Raw Material: Cotton Agriculture.
Randolph County has long been known as the foremost county in the state for wheat production, while its tobacco and cotton crops have always been minimal. It is ironic therefore, that this iconic postcard photograph of North Carolina cotton agriculture illustrates a farm near Asheboro. The photograph was taken by the state’s best known female photographer of the early 20th century.
FMC Teamsters, 1915. Mule teams were the usual choice to draw heavy loads such as these 500-lb. Bales of cotton. The Randolph Mfg. Co. on the east side of Franklinville used oxen instead.
The Cotton Gin .
The cotton Gin, whether located near the cotton field or the cotton mill, was the beginning point in processing the cotton boll into cotton cloth. Farmers brought their cotton to the gin, where the seeds were pulled from the fiber by the teeth of tiny “saws,” and the cotton fiber then pressed into five hundred pound bales. The gins were located in the upper floor of the two-story frame building at left; wagons bringing cotton from the fields unloaded sacks underneath, and the ginned cotton was baled at an adjacent screw press. This photo is probably not of the original gin, which was located beside Elisha Coffin’s grist and saw mill. The cotton gin also operated at a site on the head race east of the dam near the ox barn and and horse stables, and this may be a photo of that operation. In the early twentieth century the gin was moved to a location behind the new company store on Main Street, now the site of the Franklinville Volunteer Fire Department.
The Cotton Warehouse.
Before the factory was in operation, farmers hauled the bales to larger cities for sale; later the cotton bales were stored in a cotton warehouse until needed by the factory or until transport by railroad to some other factory.
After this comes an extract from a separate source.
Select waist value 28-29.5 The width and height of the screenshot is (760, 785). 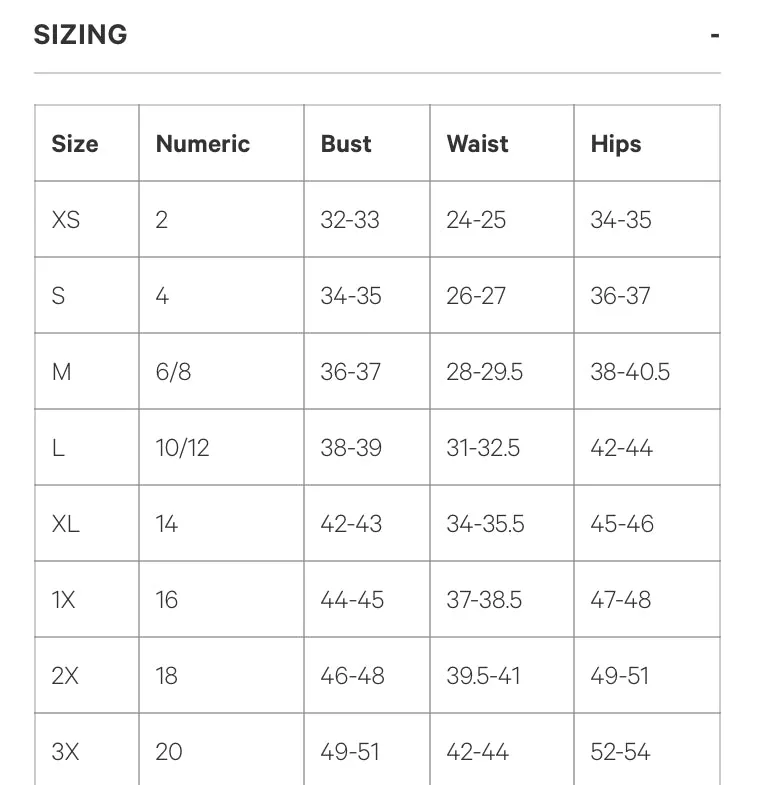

Until the Cape Fear and Yadkin Valley Railway opened service to Staley in May 1884, raw cotton and finished products had been carried to Greensboro by wagon. On November 15, 1886, the shipping point was changed to Millboro, northwest of Cedar Falls; by May 17, 1890, regular rail freight and passenger service was available in Franklinville. Frame cotton houses were used throughout the nineteenth century, until the pictured brick warehouse was built in the summer of 1900.
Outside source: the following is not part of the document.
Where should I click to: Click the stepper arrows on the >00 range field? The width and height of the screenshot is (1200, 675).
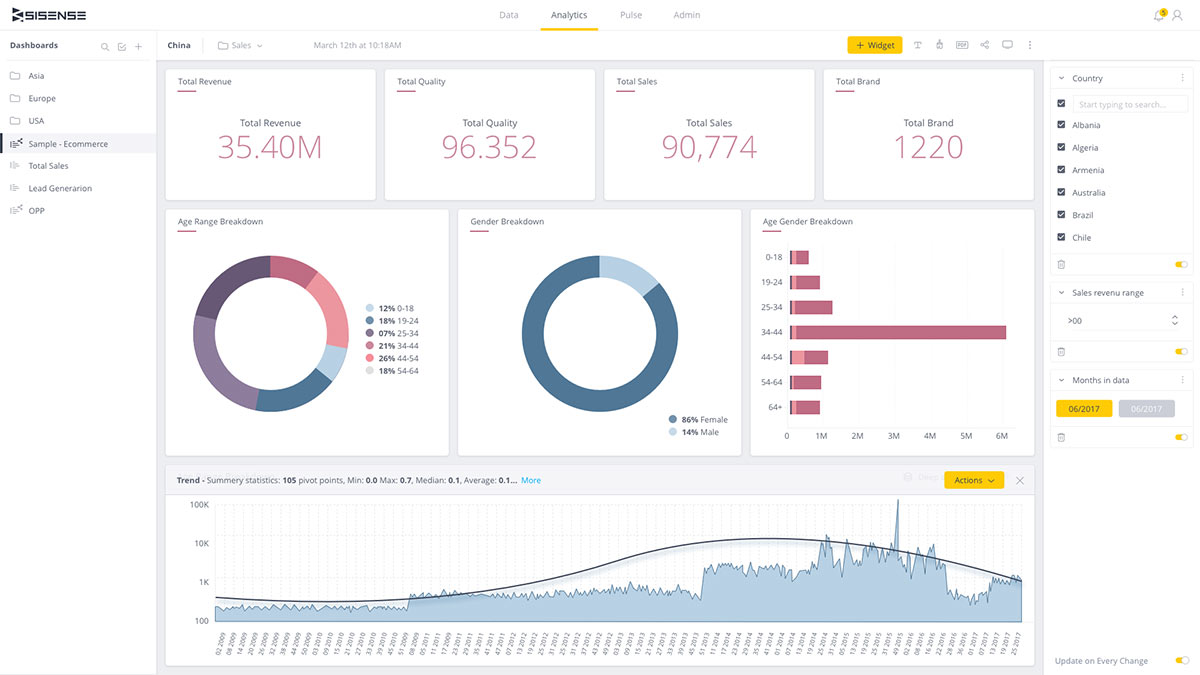[x=1174, y=320]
The Opening Room/ Picker or Lapper House.
The ties binding a bale of cotton were cut in the Opening Room, and cotton from several different bales mixed together in the middle of the floor, as shown. Handfulls of cotton were then thrown into the hopper of a Opener-Feeder, where large metal teeth shredded the compressed cotton and fans blew out some of the leaf fragments and trash. A moving belt then fed the cotton into the Picker, or Lapper, which created a flat lap, or roll of cotton. These rolled laps were taken off the end of the picker and hung on racks, ready to be rolled into the Card Room.
THE CARD ROOM
These are the Saco-Pettee revolving flat top cards installed in 1907. In the background the gear end of a set of slubbers is visible, with cast lettering that says “Saco-Pettee/ 1911.” Examples of both of these machines survive in the mill today. The laps were cleaned and condensed on the carding machines and twisted into “sliver” or ‘roving’ (about the size and shape of rope) that was coiled into the roving cans shown.
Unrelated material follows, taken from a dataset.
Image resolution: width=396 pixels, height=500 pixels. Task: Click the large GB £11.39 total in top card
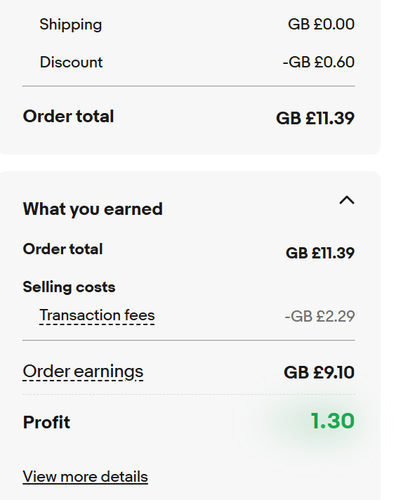coord(315,118)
The cans were next taken to “Drawing Frames” (pictured above) where sliver from multiple cans were twisted together and coiled into another can, which was then taken to Roving Frames, starting with Slubbers (shown below) where multiple cans were again twisted into roving, about the size of a pencil, and wound onto large wooden bobbins. The roving bobbins would be carried to the spinning room by the card room hands.
The Card Room Hands (1915).
As shown, all the card room hands were men and boys. The work was mostly heavy lifting.
The Spinning Room.
In the Franklinsville Manufacturing Company of circa-1910, the Weave Room (and separate Opening Room and Slasher Room) was on the first floor, the Card Room was on the second, and the Spinning Room was on the third floor. Two types of spinning frames were required, one set to produce coarse warp yarn, and another to produce finer filling yarns. Warp yarns were spun onto stubby wooden bobbins, which could then be transferred to larger packages in the warper creel, taken to the dye room for dyeing, or spooled off and warped into skeins for sale as bundle yarn, or twisted together to make packing twine. Finning yarns were spun directly on to the pointed “quills” which snapped into the Draper filling battery on a loom.
The Spinning Room, Franklinsville Mfg. Co., before 1915.
The Spinning Room
Most spinners were women, although the supervisors were male, and “Bobbin Boys” “doffed” the full bobbins, throwing them into waiting buggies for transport to the next stage.
The Warper Room and Drawing-in Room. The woman is standing beside the warper and warping creel. To the far left may be a drawing-in stand, or it may be part of a warp-tying machine, which was a later advance on drawing-in a pattern by hand. Filling yarns were “drawn in” to the desired pattern through reed and harnesses in the “Drawing-in” Room; the loom’s entire “tackle” could be taken to the weave room to change the pattern on a loom. In the foreground are full warp beams waiting to be taken to the weave room.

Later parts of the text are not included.